I Can't Tell You How Many Times I've Seen Health Insurance Fraud Happening In Hospitals

( words)
*For representational purpose only.
A 35-year-old male gets admitted from Emergency with acute cholecystitis for a planned cholecystectomy (removal of the gall bladder). Three days after the surgery, the patient dies of post-operative complications, an uncommon but a possible event in hospitals all across the world.

Anything abnormal? So here is the catch. The patient got admitted under the name of his elder brother, a central government employee. He had already been counselled by his family physician that the patient would require surgery. To save money, the patient got admitted using the central government employee's insurance scheme of his elder brother to undergo surgery for free. The death certificate of the patient had the name of his elder brother, who lost his central government job after his ‘alleged’ death, and got slapped with a case of cheating and fraud against himself after pleading with his seniors, to save his job and to explain the truth.

The above incident is not uncommon – and is just the tip of the iceberg of how people in India come up with ways to not buy insurance (to avoid paying the yearly premium), but at the same time utilize someone else’s policy to get admitted to top corporate hospitals.

After working for 10 years in a corporate hospital, the following are my observations about the ultimate Indian Healthcare insurance Jugaad:

1st type - Most patients who come to the emergency department/OPD purposely give only their first name on their registration (saying that they don’t write a surname) and fill the address as the name of the village, stating that they do not have a house number. ID proofs can be manipulated easily at the time of admission or people in rural/semi-urban areas deny having any ID card made.

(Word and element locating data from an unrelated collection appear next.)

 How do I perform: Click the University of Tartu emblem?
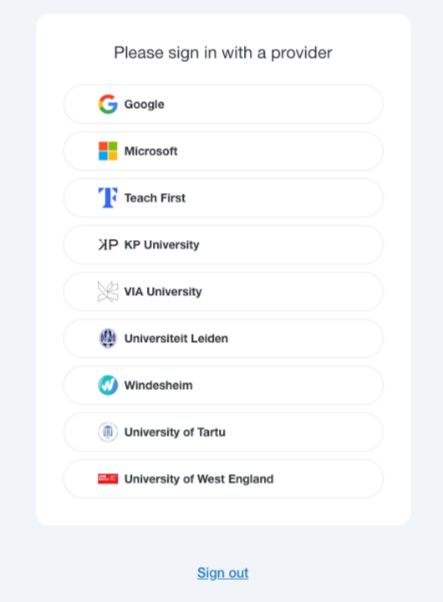(x=108, y=432)
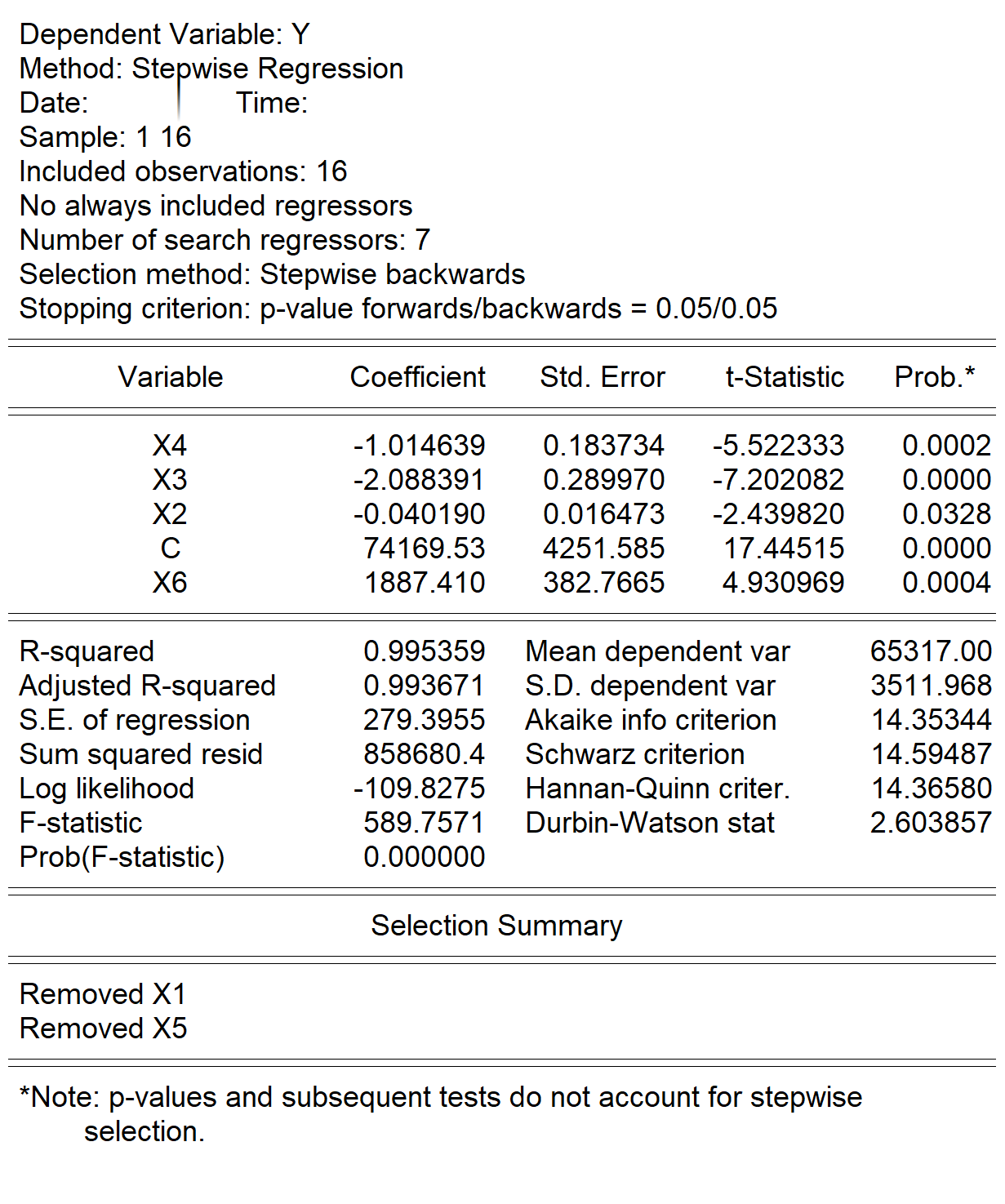Click the Prob.* column header
Image resolution: width=1005 pixels, height=1204 pixels.
pyautogui.click(x=935, y=377)
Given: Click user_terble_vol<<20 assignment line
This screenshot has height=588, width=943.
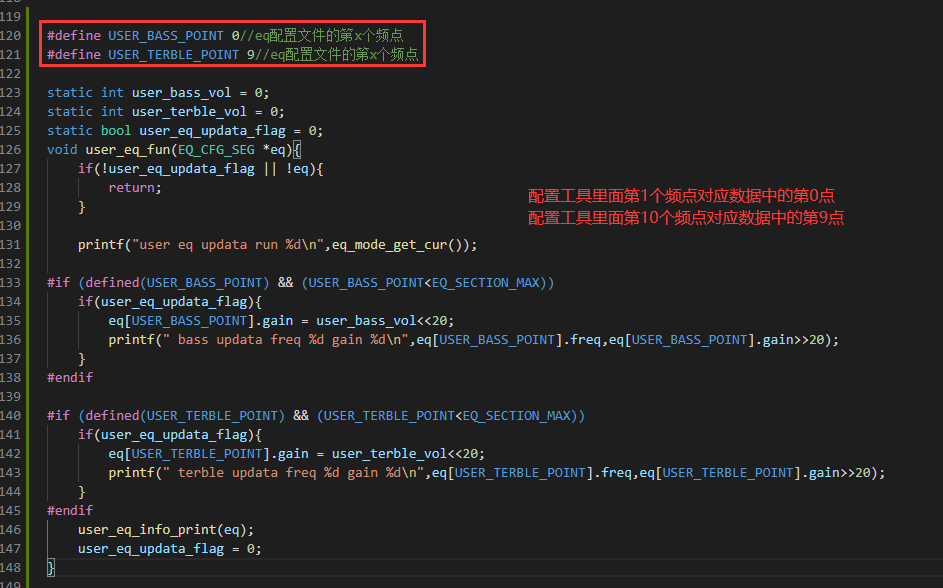Looking at the screenshot, I should point(296,454).
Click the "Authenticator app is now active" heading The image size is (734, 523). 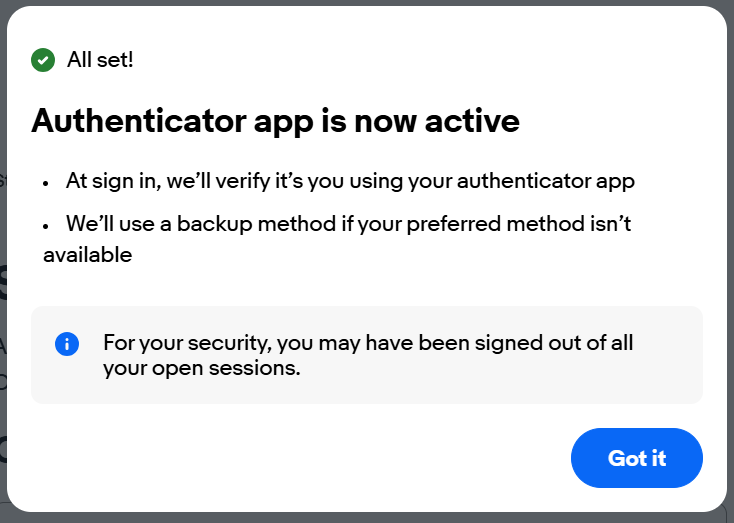(275, 121)

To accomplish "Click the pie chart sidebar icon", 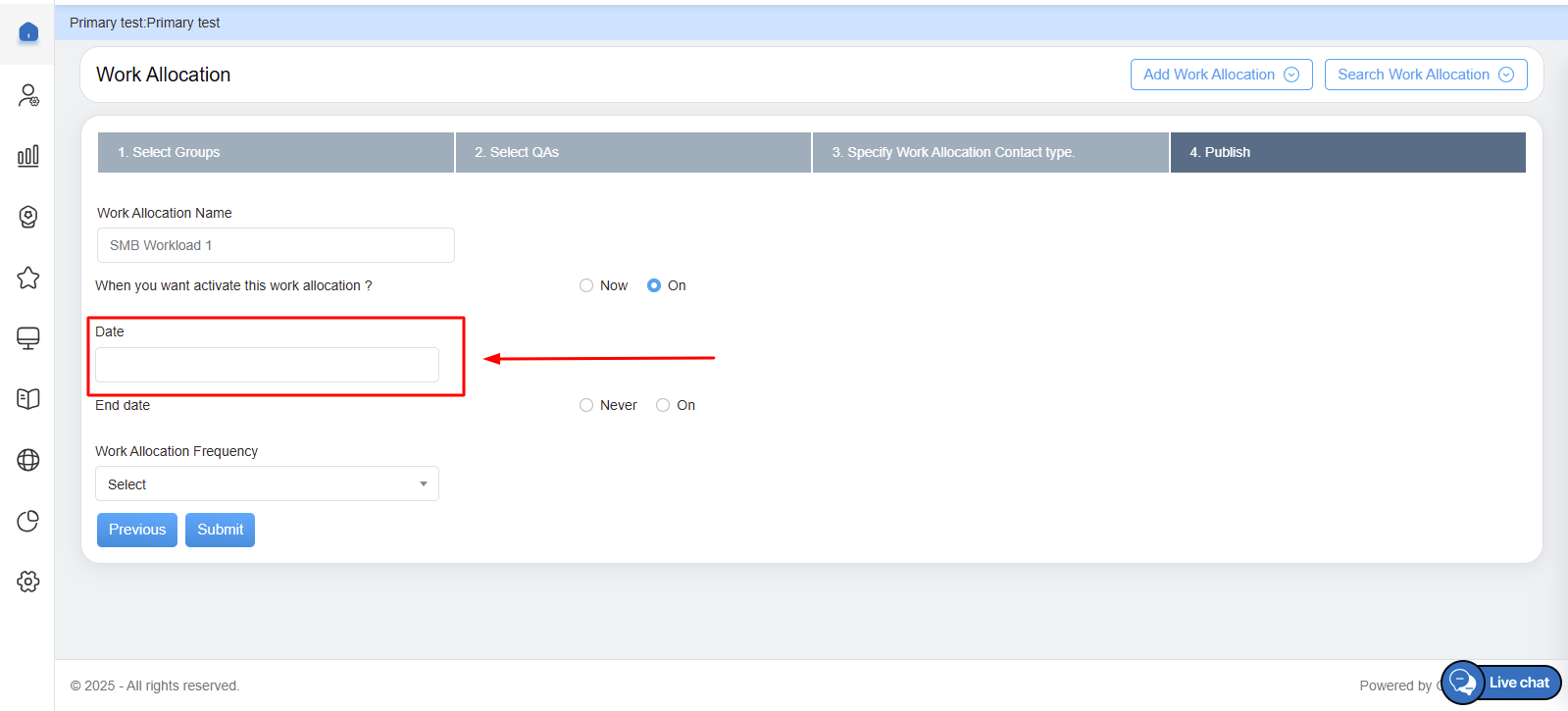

All family members in similar age group and gender then use the same policy for getting admitted in the hospital, similar to how most people in a family use a single paid subscription of Amazon Prime, by giving a disguised identity.

2nd type - Purely for money-making purposes – patients give their policies to hospitals and nursing homes, who make fake admission papers and hospital records, similar to how many pharmacists give their B.Pharma degrees to chemists to use as a license for dispensing drugs. The money gets credited to the account from the insurance companies and is shared by the hospital and the policyholder.

3rd type – Many patients with insurance get admitted to a hospital, without any clinical indications, just so that the yearly premium does not go waste. They want to get admitted to get a complete body checkup with all possible blood investigations, sonography, X-rays, MRI, etc.

4th type – Iatrogenic: You did not say anything, we did not hear anything. In spite of knowing that the patient is a known case of preexisting conditions, on regular medications, the existing diseases are not mentioned in the past history/medication history by the doctor as it will lead to rejection of the mediclaim. The cycle continues for years, the patient/relatives do not declare it in the renewed policy to avoid the higher premium rates – doctors don’t declare it on their case papers – and I see patients up to even 75 years old, on regular medications for years together, but no record of the same in the insurance policy.

If investigated, I’m sure that this jugaadu medical insurance ‘racket’ will cost thousands of crores in healthcare fraud in India… and the system will never be cleaned completely, as in most instances, the insurance company agents are themselves a part of it and manipulate documents to get the claim passed, and have a share of their own.